John McLaughlin then led a set by his quartet (including superlative drums, bass, and a triple-threat musician who played keys, violin, and drums over the course of the night), which he conducted with hand gestures, chopping time, cupping and throwing dynamic cues to each soloist before launching himself into orbit. This music was built for transformation and transportation of experienced listeners. Resistance to or fear of the maelstrom can bury the uninitiated under the waves. By riding the waves instead, like a Sufi spinner in a trance, we were carried on birds of fire.

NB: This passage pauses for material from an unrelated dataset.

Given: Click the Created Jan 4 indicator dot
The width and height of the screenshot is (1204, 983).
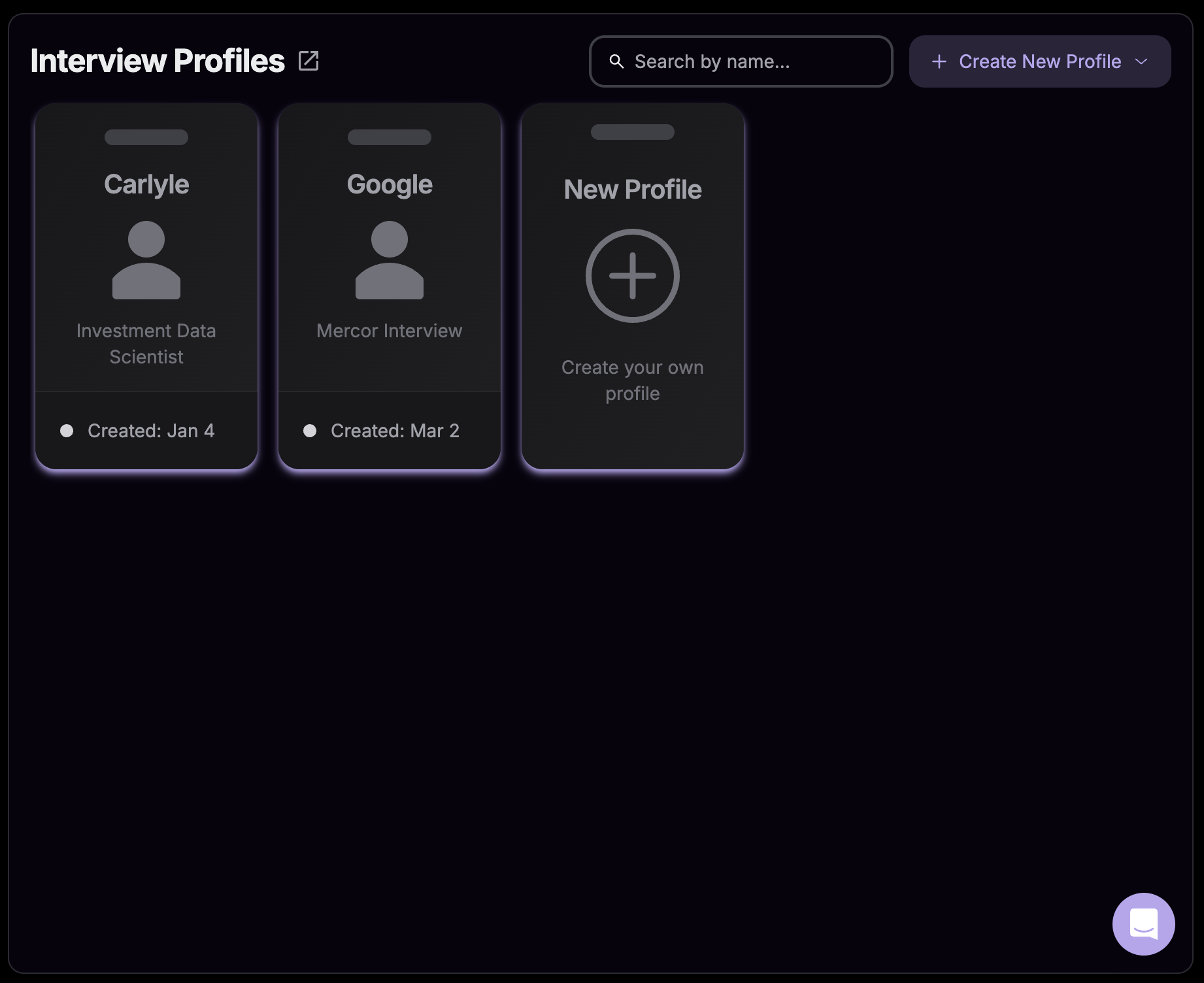Looking at the screenshot, I should pos(67,430).
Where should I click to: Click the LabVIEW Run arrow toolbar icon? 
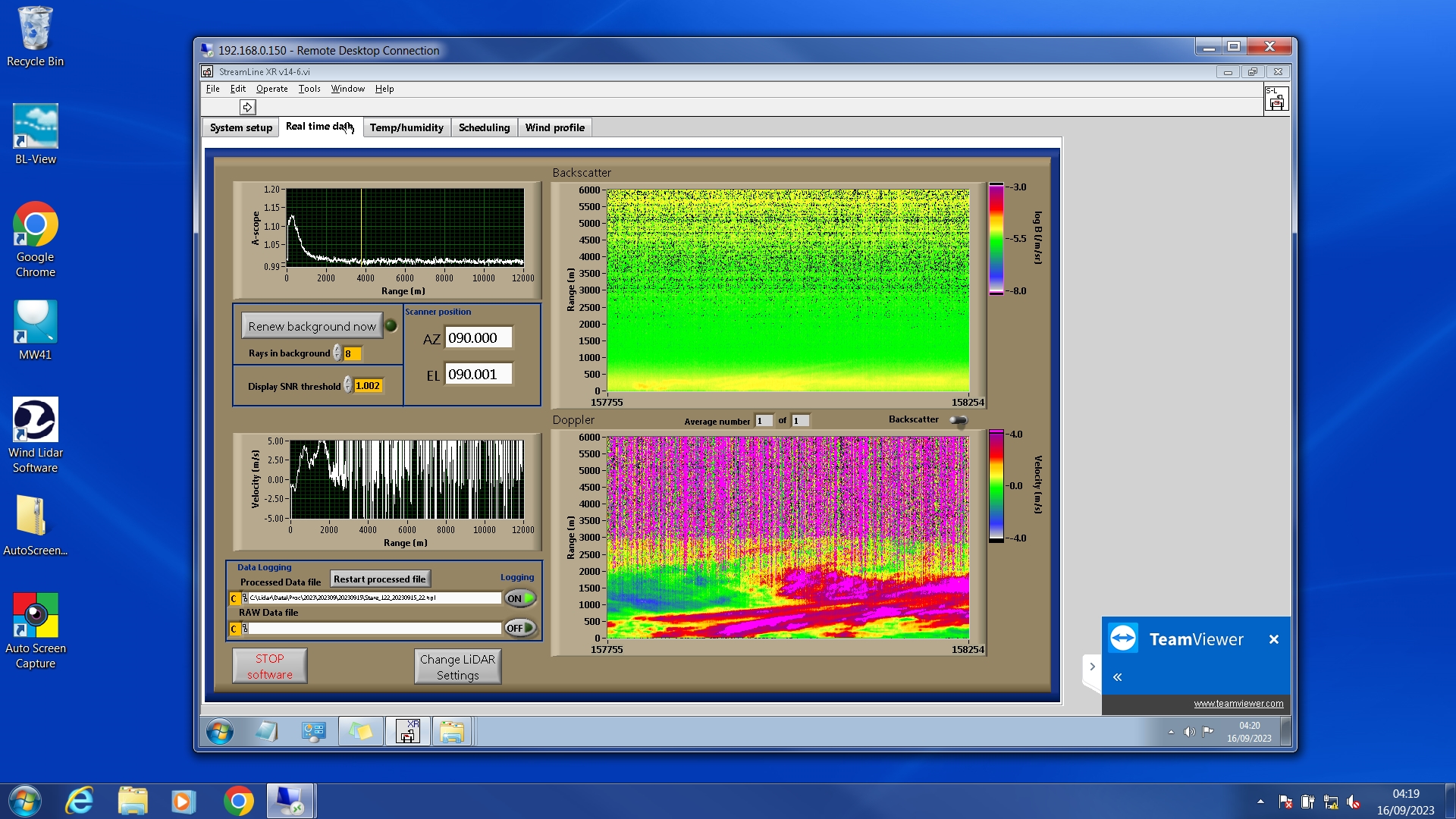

Herring’s band joined The 4th Dimension for the long final set, and the audience — including almost every intrepid local musician who wasn’t out working, it seemed — travelled far on the spaceship. (A few Deadheads recognized the Indian chant that punctuated a drum solo, tak-a-takata-tak-tak, etc, because they remembered the end of Mickey Hart’s drum solo in Berkeley on 9/20/68.) Like a good leader, Maestro was generous, dishing out solos, dancing to the merged bands, and providing the brightest holy spark of all.